**Task details:** From the records below, transcribe only the lines running from the one with "VAZ 21099, 2007 (32, 1955)" through the one with "Новини (533, 281)". Keep both of those end lines.

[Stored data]
==================================================

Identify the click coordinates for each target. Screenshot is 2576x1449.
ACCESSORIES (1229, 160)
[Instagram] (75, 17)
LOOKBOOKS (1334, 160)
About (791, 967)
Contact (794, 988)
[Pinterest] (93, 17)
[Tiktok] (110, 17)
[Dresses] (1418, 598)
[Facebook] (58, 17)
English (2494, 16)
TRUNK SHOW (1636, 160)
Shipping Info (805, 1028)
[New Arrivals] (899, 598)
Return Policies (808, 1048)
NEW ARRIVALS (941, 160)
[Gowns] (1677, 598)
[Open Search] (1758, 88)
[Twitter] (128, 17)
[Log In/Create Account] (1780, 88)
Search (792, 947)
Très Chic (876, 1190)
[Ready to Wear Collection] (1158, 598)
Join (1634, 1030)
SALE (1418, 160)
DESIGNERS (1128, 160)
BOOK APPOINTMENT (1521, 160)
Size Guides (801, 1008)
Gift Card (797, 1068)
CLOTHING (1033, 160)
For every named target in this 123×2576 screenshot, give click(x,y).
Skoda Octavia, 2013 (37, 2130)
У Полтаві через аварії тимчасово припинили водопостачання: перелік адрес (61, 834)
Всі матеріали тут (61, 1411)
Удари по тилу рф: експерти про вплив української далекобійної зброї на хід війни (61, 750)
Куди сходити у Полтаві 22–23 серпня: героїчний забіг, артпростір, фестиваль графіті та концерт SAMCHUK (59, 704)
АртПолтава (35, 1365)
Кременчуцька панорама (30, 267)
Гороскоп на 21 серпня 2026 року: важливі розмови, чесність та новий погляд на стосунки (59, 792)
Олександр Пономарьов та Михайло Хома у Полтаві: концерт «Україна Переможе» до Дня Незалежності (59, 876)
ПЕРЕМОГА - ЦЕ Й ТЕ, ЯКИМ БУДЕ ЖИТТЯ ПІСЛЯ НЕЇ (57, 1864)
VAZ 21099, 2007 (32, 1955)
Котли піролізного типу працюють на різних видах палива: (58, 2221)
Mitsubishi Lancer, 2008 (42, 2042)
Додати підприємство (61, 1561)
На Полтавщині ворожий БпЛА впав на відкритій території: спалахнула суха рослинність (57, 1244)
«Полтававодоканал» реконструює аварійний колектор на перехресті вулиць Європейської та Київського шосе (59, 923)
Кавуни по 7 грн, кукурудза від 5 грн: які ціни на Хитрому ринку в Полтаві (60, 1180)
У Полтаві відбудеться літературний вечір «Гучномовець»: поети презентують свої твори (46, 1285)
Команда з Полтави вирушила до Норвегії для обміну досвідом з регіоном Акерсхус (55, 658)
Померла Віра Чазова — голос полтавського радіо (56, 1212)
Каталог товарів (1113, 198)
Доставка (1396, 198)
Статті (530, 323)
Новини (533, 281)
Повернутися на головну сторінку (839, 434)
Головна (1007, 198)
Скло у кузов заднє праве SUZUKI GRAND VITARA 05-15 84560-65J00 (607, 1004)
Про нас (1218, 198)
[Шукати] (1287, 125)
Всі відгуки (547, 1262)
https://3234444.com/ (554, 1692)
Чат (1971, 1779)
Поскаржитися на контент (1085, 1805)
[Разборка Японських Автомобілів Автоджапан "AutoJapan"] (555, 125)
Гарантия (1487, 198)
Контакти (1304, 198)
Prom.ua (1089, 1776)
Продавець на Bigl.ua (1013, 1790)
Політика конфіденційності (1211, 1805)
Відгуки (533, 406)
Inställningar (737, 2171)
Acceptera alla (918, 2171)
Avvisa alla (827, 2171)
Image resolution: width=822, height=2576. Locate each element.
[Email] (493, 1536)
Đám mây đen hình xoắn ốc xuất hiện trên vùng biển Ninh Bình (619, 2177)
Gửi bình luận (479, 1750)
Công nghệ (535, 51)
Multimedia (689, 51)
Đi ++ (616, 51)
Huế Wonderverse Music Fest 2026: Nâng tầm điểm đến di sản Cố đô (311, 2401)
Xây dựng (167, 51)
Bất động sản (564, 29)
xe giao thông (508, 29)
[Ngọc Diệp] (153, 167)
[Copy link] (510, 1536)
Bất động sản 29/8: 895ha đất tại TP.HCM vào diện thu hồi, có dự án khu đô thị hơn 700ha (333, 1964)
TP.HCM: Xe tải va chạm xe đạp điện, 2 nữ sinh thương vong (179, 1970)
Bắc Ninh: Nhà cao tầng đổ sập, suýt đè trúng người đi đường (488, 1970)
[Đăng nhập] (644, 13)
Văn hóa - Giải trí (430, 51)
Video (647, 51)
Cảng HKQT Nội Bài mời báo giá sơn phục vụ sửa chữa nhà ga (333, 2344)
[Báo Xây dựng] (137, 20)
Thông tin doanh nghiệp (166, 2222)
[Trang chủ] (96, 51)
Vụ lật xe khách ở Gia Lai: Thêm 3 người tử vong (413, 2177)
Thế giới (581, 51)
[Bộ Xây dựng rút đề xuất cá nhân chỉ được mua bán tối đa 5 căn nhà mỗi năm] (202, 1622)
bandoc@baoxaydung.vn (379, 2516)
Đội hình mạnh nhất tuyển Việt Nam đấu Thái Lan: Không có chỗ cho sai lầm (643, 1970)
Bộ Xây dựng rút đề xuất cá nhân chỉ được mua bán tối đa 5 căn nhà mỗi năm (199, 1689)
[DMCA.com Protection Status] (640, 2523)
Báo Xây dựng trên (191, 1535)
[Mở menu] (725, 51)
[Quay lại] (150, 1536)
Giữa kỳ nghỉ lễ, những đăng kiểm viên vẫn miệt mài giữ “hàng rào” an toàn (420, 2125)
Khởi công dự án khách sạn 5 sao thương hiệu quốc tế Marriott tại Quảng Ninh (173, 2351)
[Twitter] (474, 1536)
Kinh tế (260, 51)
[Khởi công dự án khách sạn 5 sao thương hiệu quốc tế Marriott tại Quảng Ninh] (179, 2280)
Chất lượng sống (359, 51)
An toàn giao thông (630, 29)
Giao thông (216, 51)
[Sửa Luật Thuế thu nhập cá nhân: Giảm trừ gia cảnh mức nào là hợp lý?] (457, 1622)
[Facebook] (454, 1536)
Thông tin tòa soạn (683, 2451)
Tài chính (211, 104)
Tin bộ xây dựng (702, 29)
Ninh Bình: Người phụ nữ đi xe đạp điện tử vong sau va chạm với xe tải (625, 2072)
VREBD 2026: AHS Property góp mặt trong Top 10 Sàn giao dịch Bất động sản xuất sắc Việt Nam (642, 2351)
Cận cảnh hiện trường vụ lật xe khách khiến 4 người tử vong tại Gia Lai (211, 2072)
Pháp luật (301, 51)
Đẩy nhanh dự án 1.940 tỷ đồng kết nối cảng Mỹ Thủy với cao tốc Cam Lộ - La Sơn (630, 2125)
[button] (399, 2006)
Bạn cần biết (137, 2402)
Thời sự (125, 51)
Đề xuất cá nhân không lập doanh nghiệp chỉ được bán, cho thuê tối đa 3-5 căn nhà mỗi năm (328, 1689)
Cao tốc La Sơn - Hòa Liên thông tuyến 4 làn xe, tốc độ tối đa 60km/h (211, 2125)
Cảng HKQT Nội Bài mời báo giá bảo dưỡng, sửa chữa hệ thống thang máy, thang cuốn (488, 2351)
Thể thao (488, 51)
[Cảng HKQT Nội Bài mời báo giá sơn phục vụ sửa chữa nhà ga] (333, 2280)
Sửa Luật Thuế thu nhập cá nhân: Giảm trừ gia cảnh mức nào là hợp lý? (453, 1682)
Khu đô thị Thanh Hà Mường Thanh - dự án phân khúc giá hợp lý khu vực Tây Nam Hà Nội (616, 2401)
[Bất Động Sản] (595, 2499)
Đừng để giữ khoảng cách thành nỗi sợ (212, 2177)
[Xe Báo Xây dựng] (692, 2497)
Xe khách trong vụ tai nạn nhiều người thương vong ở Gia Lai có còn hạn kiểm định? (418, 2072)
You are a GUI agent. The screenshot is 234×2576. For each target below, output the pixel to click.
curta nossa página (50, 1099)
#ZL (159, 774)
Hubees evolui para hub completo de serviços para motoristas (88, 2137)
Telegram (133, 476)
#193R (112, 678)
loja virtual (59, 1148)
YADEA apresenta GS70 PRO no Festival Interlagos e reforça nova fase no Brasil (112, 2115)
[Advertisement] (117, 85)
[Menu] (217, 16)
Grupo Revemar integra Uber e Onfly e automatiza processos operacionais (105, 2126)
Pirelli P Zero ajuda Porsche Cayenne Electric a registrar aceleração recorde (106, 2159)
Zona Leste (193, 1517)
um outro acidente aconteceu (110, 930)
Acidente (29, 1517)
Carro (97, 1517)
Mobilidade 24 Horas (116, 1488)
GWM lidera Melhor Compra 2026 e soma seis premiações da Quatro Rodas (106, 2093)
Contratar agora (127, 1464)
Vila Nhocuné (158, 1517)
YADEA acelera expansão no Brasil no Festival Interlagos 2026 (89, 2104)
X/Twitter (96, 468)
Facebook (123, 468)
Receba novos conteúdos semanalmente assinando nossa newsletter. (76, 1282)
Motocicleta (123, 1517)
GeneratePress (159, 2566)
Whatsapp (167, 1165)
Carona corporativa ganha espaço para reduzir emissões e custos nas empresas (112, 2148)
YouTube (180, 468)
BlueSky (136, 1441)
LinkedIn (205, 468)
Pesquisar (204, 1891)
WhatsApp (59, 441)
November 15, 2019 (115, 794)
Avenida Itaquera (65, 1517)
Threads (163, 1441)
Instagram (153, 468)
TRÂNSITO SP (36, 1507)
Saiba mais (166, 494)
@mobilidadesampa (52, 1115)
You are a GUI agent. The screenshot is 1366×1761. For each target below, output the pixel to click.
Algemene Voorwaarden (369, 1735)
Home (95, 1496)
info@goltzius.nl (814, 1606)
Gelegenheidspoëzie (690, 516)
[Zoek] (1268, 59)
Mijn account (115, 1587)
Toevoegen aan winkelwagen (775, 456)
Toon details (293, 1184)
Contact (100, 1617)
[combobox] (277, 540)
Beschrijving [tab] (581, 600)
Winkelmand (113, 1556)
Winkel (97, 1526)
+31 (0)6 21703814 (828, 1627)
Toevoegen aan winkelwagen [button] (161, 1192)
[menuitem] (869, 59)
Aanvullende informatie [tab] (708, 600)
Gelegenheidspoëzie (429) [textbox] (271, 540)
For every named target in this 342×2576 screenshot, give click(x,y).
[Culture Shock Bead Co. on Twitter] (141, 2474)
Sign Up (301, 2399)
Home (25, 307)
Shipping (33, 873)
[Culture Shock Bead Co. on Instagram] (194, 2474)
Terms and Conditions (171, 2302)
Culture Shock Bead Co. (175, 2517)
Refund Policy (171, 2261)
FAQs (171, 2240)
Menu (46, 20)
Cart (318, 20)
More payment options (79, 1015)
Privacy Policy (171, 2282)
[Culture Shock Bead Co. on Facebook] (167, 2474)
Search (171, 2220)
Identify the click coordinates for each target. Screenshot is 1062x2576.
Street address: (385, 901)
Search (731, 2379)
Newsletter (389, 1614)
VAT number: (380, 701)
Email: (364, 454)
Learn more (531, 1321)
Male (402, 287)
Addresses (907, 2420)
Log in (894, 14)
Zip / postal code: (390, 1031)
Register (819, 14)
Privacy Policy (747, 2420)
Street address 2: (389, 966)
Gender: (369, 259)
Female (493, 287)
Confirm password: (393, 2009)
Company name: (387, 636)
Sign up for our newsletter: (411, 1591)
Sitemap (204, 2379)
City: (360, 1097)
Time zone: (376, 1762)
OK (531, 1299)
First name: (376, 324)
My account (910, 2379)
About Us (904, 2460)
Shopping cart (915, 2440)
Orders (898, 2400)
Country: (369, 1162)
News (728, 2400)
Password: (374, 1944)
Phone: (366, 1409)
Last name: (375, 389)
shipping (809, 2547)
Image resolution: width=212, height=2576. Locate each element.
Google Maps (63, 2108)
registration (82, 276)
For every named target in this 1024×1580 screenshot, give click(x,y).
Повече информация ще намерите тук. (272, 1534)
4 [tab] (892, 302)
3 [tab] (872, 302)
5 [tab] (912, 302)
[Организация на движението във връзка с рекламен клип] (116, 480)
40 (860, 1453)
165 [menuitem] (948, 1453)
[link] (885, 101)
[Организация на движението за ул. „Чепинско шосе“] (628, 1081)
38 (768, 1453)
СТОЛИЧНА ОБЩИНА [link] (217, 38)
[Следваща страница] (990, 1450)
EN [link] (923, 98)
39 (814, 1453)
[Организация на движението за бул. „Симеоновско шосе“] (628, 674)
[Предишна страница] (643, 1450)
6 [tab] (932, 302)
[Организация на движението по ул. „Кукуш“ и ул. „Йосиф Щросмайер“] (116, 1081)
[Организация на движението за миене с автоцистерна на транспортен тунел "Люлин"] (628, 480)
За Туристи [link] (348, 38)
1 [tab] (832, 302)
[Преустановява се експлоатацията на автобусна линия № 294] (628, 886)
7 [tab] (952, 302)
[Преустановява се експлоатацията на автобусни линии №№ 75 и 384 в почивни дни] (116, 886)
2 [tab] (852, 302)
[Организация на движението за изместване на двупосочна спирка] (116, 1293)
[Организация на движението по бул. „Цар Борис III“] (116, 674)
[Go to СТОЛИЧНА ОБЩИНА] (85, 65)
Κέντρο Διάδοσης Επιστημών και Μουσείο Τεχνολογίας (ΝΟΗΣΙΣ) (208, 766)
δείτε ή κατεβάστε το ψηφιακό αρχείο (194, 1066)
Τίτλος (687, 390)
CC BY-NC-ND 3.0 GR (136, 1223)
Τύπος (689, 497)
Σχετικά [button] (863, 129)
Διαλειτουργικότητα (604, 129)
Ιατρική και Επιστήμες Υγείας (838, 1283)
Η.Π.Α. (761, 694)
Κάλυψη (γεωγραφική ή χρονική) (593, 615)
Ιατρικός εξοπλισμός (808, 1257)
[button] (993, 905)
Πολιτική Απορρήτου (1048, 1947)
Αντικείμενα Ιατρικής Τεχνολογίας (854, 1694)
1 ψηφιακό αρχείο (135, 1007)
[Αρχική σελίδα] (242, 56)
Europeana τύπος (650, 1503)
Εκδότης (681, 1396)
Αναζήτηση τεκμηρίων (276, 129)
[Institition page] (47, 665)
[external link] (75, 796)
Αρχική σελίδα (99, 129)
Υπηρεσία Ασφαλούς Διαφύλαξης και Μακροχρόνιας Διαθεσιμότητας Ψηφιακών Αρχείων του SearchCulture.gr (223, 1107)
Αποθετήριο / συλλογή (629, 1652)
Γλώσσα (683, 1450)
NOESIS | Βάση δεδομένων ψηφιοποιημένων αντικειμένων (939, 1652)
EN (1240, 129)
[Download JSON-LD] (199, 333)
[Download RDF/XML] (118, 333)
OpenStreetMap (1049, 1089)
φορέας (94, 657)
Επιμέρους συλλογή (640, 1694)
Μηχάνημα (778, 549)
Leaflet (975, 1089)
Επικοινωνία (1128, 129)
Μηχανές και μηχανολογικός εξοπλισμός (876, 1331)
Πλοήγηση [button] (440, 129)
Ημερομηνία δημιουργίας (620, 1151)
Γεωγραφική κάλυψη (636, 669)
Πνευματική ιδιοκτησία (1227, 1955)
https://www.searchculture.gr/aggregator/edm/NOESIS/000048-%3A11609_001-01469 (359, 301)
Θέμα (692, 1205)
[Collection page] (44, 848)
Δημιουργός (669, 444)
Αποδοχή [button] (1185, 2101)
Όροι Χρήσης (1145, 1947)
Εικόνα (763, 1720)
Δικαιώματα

==================================================

**Task answer:**
VAZ 21099, 2007 (32, 1955)
Котли піролізного типу працюють на різних видах палива: (58, 2221)
Mitsubishi Lancer, 2008 (42, 2042)
Додати підприємство (61, 1561)
На Полтавщині ворожий БпЛА впав на відкритій території: спалахнула суха рослинність (57, 1244)
«Полтававодоканал» реконструює аварійний колектор на перехресті вулиць Європейської та Київського шосе (59, 923)
Кавуни по 7 грн, кукурудза від 5 грн: які ціни на Хитрому ринку в Полтаві (60, 1180)
У Полтаві відбудеться літературний вечір «Гучномовець»: поети презентують свої твори (46, 1285)
Команда з Полтави вирушила до Норвегії для обміну досвідом з регіоном Акерсхус (55, 658)
Померла Віра Чазова — голос полтавського радіо (56, 1212)
Каталог товарів (1113, 198)
Доставка (1396, 198)
Статті (530, 323)
Новини (533, 281)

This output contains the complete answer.